→ Exercise details
Rename every "Instruction" in the records below to "Command" and reproduce the rest of the lines unchanged.

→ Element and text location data
[START]

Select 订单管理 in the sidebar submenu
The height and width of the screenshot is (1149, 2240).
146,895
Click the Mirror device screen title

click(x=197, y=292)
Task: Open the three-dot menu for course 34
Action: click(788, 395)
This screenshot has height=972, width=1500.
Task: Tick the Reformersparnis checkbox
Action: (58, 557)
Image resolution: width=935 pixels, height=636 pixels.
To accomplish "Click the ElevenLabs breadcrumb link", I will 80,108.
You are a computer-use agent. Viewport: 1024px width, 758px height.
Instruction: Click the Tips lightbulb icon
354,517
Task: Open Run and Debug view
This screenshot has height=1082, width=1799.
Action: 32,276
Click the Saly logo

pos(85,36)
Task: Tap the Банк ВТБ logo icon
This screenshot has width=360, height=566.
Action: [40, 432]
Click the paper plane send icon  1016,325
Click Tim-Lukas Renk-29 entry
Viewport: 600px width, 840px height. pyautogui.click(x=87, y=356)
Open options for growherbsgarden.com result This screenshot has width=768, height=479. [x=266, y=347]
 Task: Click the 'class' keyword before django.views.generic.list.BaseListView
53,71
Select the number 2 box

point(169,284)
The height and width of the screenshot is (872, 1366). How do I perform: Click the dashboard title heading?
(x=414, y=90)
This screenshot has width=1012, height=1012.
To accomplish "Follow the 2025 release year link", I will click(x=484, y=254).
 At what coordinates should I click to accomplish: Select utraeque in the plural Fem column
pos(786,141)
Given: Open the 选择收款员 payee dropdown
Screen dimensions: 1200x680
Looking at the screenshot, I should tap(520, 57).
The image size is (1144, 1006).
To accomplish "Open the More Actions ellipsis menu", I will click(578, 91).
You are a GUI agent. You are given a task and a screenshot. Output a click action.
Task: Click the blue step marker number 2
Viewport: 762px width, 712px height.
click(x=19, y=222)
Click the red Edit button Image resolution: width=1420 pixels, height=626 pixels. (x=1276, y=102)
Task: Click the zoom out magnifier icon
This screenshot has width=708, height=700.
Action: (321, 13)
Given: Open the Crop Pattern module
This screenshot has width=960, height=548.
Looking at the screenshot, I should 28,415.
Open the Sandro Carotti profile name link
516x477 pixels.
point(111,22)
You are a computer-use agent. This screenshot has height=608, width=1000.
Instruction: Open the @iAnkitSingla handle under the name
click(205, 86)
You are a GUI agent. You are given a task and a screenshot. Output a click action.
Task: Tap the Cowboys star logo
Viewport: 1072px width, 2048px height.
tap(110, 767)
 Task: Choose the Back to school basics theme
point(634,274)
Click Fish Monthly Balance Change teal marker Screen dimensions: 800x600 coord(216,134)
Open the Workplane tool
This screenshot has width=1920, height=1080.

[END]

→ Response below
Select 订单管理 in the sidebar submenu
The height and width of the screenshot is (1149, 2240).
146,895
Click the Mirror device screen title

click(x=197, y=292)
Task: Open the three-dot menu for course 34
Action: click(788, 395)
This screenshot has height=972, width=1500.
Task: Tick the Reformersparnis checkbox
Action: (58, 557)
Image resolution: width=935 pixels, height=636 pixels.
To accomplish "Click the ElevenLabs breadcrumb link", I will 80,108.
You are a computer-use agent. Viewport: 1024px width, 758px height.
Command: Click the Tips lightbulb icon
354,517
Task: Open Run and Debug view
This screenshot has height=1082, width=1799.
Action: 32,276
Click the Saly logo

pos(85,36)
Task: Tap the Банк ВТБ logo icon
This screenshot has width=360, height=566.
Action: [40, 432]
Click the paper plane send icon  1016,325
Click Tim-Lukas Renk-29 entry
Viewport: 600px width, 840px height. pyautogui.click(x=87, y=356)
Open options for growherbsgarden.com result This screenshot has width=768, height=479. [x=266, y=347]
 Task: Click the 'class' keyword before django.views.generic.list.BaseListView
53,71
Select the number 2 box

point(169,284)
The height and width of the screenshot is (872, 1366). How do I perform: Click the dashboard title heading?
(x=414, y=90)
This screenshot has width=1012, height=1012.
To accomplish "Follow the 2025 release year link", I will click(x=484, y=254).
 At what coordinates should I click to accomplish: Select utraeque in the plural Fem column
pos(786,141)
Given: Open the 选择收款员 payee dropdown
Screen dimensions: 1200x680
Looking at the screenshot, I should tap(520, 57).
The image size is (1144, 1006).
To accomplish "Open the More Actions ellipsis menu", I will click(578, 91).
You are a GUI agent. You are given a task and a screenshot. Output a click action.
Task: Click the blue step marker number 2
Viewport: 762px width, 712px height.
click(x=19, y=222)
Click the red Edit button Image resolution: width=1420 pixels, height=626 pixels. (x=1276, y=102)
Task: Click the zoom out magnifier icon
This screenshot has width=708, height=700.
Action: (321, 13)
Given: Open the Crop Pattern module
This screenshot has width=960, height=548.
Looking at the screenshot, I should 28,415.
Open the Sandro Carotti profile name link
516x477 pixels.
point(111,22)
You are a computer-use agent. This screenshot has height=608, width=1000.
Command: Open the @iAnkitSingla handle under the name
click(205, 86)
You are a GUI agent. You are given a task and a screenshot. Output a click action.
Task: Tap the Cowboys star logo
Viewport: 1072px width, 2048px height.
tap(110, 767)
 Task: Choose the Back to school basics theme
point(634,274)
Click Fish Monthly Balance Change teal marker Screen dimensions: 800x600 coord(216,134)
Open the Workplane tool
This screenshot has width=1920, height=1080.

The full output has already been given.